▸ Records for the task:
** Begin **

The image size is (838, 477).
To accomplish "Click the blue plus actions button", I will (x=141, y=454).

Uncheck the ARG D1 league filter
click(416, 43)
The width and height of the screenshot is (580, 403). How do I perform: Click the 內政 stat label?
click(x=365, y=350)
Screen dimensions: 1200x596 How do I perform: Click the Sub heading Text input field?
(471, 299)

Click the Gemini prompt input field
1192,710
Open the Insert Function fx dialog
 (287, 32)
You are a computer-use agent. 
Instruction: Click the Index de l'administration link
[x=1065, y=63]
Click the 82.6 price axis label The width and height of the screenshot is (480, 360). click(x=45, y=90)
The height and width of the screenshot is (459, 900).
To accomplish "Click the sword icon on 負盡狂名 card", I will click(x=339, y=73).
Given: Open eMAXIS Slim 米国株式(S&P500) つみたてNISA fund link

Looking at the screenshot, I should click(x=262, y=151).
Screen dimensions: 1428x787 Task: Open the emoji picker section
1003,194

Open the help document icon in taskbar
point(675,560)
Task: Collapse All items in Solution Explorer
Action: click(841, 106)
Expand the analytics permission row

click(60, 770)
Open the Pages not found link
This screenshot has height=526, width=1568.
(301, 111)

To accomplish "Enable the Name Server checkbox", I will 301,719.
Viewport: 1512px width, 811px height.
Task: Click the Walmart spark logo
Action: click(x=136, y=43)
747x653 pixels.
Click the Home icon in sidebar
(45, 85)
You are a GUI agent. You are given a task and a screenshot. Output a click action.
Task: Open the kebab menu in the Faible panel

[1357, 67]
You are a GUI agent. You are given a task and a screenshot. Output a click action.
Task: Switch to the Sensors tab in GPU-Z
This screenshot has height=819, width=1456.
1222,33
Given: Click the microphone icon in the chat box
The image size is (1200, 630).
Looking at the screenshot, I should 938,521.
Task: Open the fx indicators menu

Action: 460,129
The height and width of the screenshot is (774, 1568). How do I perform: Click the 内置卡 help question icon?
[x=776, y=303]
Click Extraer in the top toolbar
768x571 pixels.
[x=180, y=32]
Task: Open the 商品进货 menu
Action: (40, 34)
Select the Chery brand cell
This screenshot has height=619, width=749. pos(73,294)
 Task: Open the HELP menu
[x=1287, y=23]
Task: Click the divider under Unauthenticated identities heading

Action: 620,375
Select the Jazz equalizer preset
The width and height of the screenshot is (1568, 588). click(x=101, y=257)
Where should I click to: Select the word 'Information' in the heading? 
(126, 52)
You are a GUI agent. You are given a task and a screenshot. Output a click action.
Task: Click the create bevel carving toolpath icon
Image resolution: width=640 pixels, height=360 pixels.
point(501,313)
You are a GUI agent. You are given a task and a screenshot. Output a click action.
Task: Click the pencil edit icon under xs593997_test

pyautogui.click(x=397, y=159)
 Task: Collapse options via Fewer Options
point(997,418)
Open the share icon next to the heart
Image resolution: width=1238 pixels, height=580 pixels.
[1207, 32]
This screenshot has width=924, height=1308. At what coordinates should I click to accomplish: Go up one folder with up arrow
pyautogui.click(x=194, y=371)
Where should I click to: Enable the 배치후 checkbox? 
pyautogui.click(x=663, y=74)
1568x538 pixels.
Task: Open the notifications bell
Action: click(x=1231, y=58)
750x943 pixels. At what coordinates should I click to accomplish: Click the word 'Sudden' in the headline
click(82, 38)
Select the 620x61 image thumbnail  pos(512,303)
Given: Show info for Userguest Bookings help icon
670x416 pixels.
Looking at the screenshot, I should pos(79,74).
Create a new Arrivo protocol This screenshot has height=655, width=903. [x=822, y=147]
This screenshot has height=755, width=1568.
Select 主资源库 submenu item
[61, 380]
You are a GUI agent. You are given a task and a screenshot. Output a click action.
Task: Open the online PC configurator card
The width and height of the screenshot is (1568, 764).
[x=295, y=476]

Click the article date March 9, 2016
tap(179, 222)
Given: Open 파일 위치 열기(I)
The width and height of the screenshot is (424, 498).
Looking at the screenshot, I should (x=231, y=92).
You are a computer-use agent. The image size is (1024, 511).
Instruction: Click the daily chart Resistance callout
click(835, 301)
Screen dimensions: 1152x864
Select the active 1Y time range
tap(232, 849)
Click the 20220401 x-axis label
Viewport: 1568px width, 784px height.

** End **

▸ Exercise goal:
Rewrite all the items above, substituting "screen agent" for each occurrence of "GUI agent" and keeping everything else the same.

▸ Result below:
The image size is (838, 477).
To accomplish "Click the blue plus actions button", I will (x=141, y=454).

Uncheck the ARG D1 league filter
click(416, 43)
The width and height of the screenshot is (580, 403). How do I perform: Click the 內政 stat label?
click(x=365, y=350)
Screen dimensions: 1200x596 How do I perform: Click the Sub heading Text input field?
(471, 299)

Click the Gemini prompt input field
1192,710
Open the Insert Function fx dialog
 (287, 32)
You are a computer-use agent. 
Instruction: Click the Index de l'administration link
[x=1065, y=63]
Click the 82.6 price axis label The width and height of the screenshot is (480, 360). click(x=45, y=90)
The height and width of the screenshot is (459, 900).
To accomplish "Click the sword icon on 負盡狂名 card", I will click(x=339, y=73).
Given: Open eMAXIS Slim 米国株式(S&P500) つみたてNISA fund link

Looking at the screenshot, I should click(x=262, y=151).
Screen dimensions: 1428x787 Task: Open the emoji picker section
1003,194

Open the help document icon in taskbar
point(675,560)
Task: Collapse All items in Solution Explorer
Action: click(841, 106)
Expand the analytics permission row

click(60, 770)
Open the Pages not found link
This screenshot has height=526, width=1568.
(301, 111)

To accomplish "Enable the Name Server checkbox", I will 301,719.
Viewport: 1512px width, 811px height.
Task: Click the Walmart spark logo
Action: click(x=136, y=43)
747x653 pixels.
Click the Home icon in sidebar
(45, 85)
You are a screen agent. You are given a task and a screenshot. Output a click action.
Task: Open the kebab menu in the Faible panel

[1357, 67]
You are a screen agent. You are given a task and a screenshot. Output a click action.
Task: Switch to the Sensors tab in GPU-Z
This screenshot has height=819, width=1456.
1222,33
Given: Click the microphone icon in the chat box
The image size is (1200, 630).
Looking at the screenshot, I should 938,521.
Task: Open the fx indicators menu

Action: 460,129
The height and width of the screenshot is (774, 1568). How do I perform: Click the 内置卡 help question icon?
[x=776, y=303]
Click Extraer in the top toolbar
768x571 pixels.
[x=180, y=32]
Task: Open the 商品进货 menu
Action: (40, 34)
Select the Chery brand cell
This screenshot has height=619, width=749. pos(73,294)
 Task: Open the HELP menu
[x=1287, y=23]
Task: Click the divider under Unauthenticated identities heading

Action: 620,375
Select the Jazz equalizer preset
The width and height of the screenshot is (1568, 588). click(x=101, y=257)
Where should I click to: Select the word 'Information' in the heading? 
(126, 52)
You are a screen agent. You are given a task and a screenshot. Output a click action.
Task: Click the create bevel carving toolpath icon
Image resolution: width=640 pixels, height=360 pixels.
point(501,313)
You are a screen agent. You are given a task and a screenshot. Output a click action.
Task: Click the pencil edit icon under xs593997_test

pyautogui.click(x=397, y=159)
 Task: Collapse options via Fewer Options
point(997,418)
Open the share icon next to the heart
Image resolution: width=1238 pixels, height=580 pixels.
[1207, 32]
This screenshot has width=924, height=1308. At what coordinates should I click to accomplish: Go up one folder with up arrow
pyautogui.click(x=194, y=371)
Where should I click to: Enable the 배치후 checkbox? 
pyautogui.click(x=663, y=74)
1568x538 pixels.
Task: Open the notifications bell
Action: click(x=1231, y=58)
750x943 pixels. At what coordinates should I click to accomplish: Click the word 'Sudden' in the headline
click(82, 38)
Select the 620x61 image thumbnail  pos(512,303)
Given: Show info for Userguest Bookings help icon
670x416 pixels.
Looking at the screenshot, I should pos(79,74).
Create a new Arrivo protocol This screenshot has height=655, width=903. [x=822, y=147]
This screenshot has height=755, width=1568.
Select 主资源库 submenu item
[61, 380]
You are a screen agent. You are given a task and a screenshot. Output a click action.
Task: Open the online PC configurator card
The width and height of the screenshot is (1568, 764).
[x=295, y=476]

Click the article date March 9, 2016
tap(179, 222)
Given: Open 파일 위치 열기(I)
The width and height of the screenshot is (424, 498).
Looking at the screenshot, I should (x=231, y=92).
You are a computer-use agent. The image size is (1024, 511).
Instruction: Click the daily chart Resistance callout
click(835, 301)
Screen dimensions: 1152x864
Select the active 1Y time range
tap(232, 849)
Click the 20220401 x-axis label
Viewport: 1568px width, 784px height.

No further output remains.